Why it matters: Europe's credibility as an independent strategic actor rests on sovereign access to orbit and raw materials, with Ariane 64 addressing the first requirement.

Corporate: Caught in the Crossfire

Nvidia is navigating simultaneous high Chinese demand and Washington's evolving regulatory framework. TSMC reported January revenue up 37 percent year-on-year, with 2nm capacity already sold out, underscoring that the foundry sits at the centre of every geopolitical chip negotiation. Anthropic $200 million contract with the Pentagon is under review after reports that the military used Claude during the operation to capture Venezuela's Maduro, accessed through Palantir. Anthropic's restrictions on military use of its model prompted a senior defence official to suggest re-evaluating the partnership. The emerging question is whether a frontier AI company can maintain ethical red lines while serving as a defence contractor, or whether those roles are incompatible.
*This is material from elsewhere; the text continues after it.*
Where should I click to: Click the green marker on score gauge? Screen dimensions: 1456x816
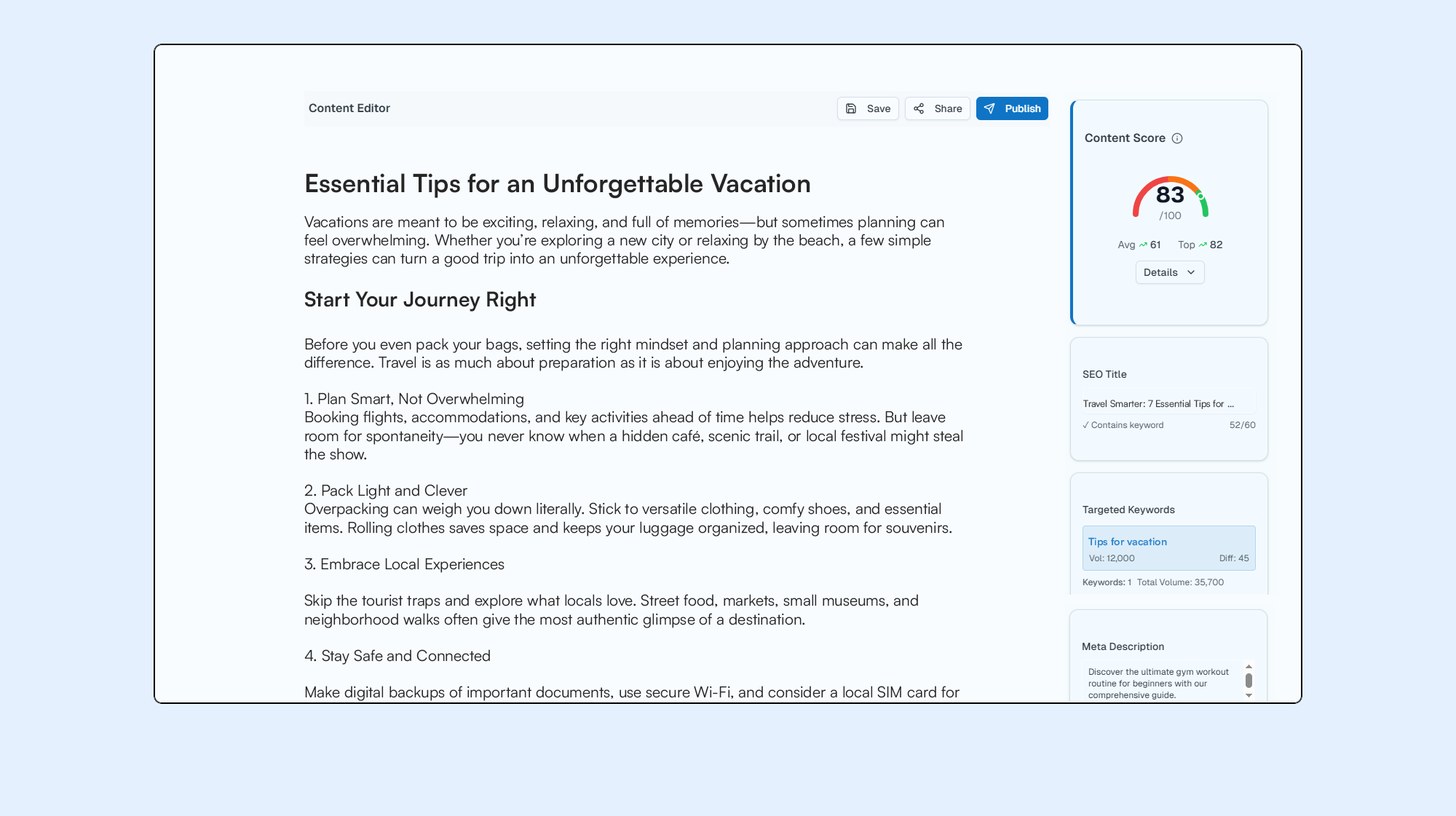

Why it matters: Frontier AI companies are being forced to choose: accept the full scope of military and intelligence use, or risk losing access to the most consequential contracts in the sector.

Looking Ahead

Key developments to watch in the coming weeks: the full public release of DeepSeek V4 and industry benchmarking of its efficiency claims; the outcome of TSMC tariff carve-out negotiations and any extension of the H200 framework to Blackwell; the India AI Impact Summit's follow-up action plans and whether they translate into binding governance frameworks; and Germany's formal approach to the GCAP programme.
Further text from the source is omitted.